_TASK DETAILS_
Rewrite the records as a JSON list of strings, one string per line, beginning with the line that contains "You are a GUI" and continuing through the end of the records. Omit blank lines, and leave the pictures out of the answer.

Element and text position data
+++

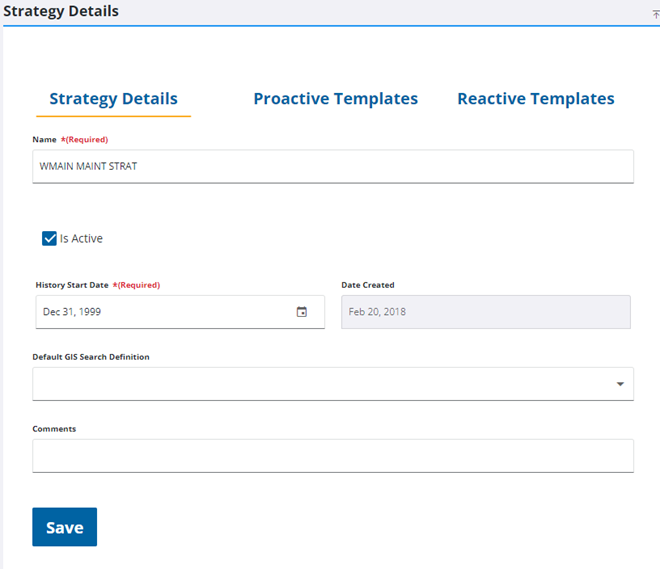Click the Strategy Details panel header title
This screenshot has height=569, width=660.
click(61, 12)
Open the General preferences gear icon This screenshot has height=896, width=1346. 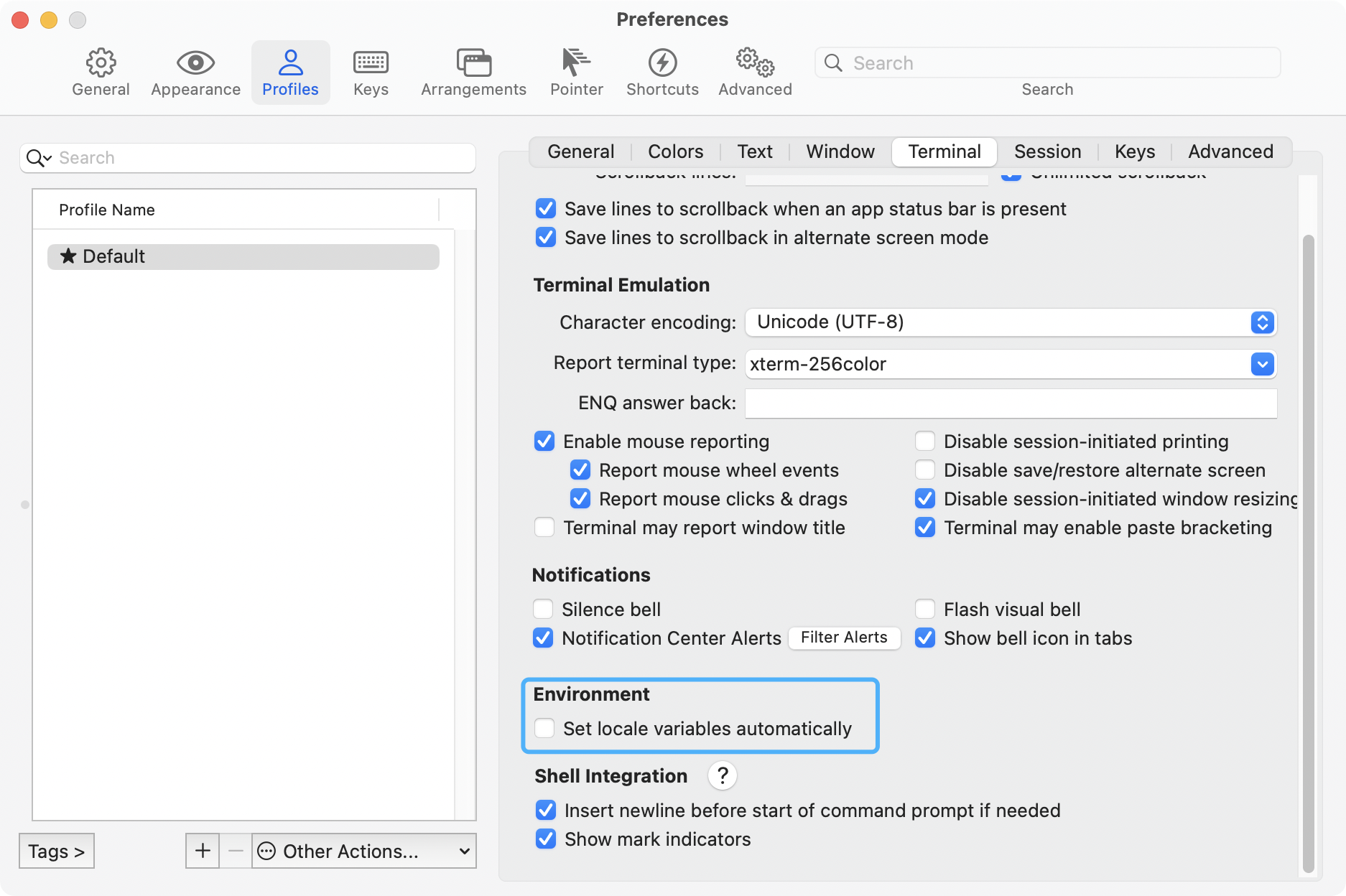pyautogui.click(x=101, y=63)
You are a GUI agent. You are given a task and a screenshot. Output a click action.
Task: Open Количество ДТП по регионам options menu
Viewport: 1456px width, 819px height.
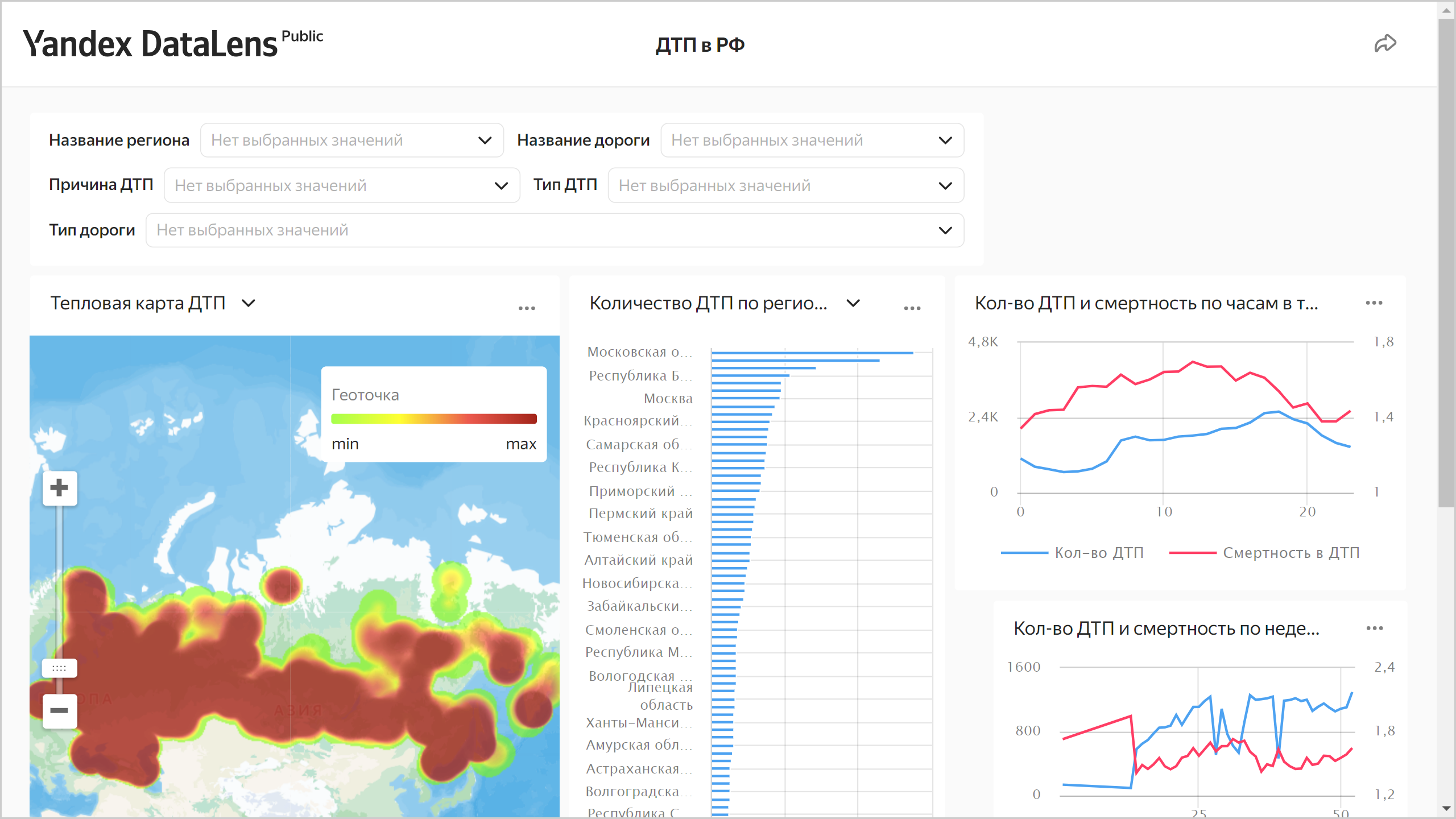(912, 308)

+++

_WORKED ANSWER_
[
  "You are a GUI agent. You are given a task and a screenshot. Output a click action.",
  "Task: Open Количество ДТП по регионам options menu",
  "Viewport: 1456px width, 819px height.",
  "(912, 308)"
]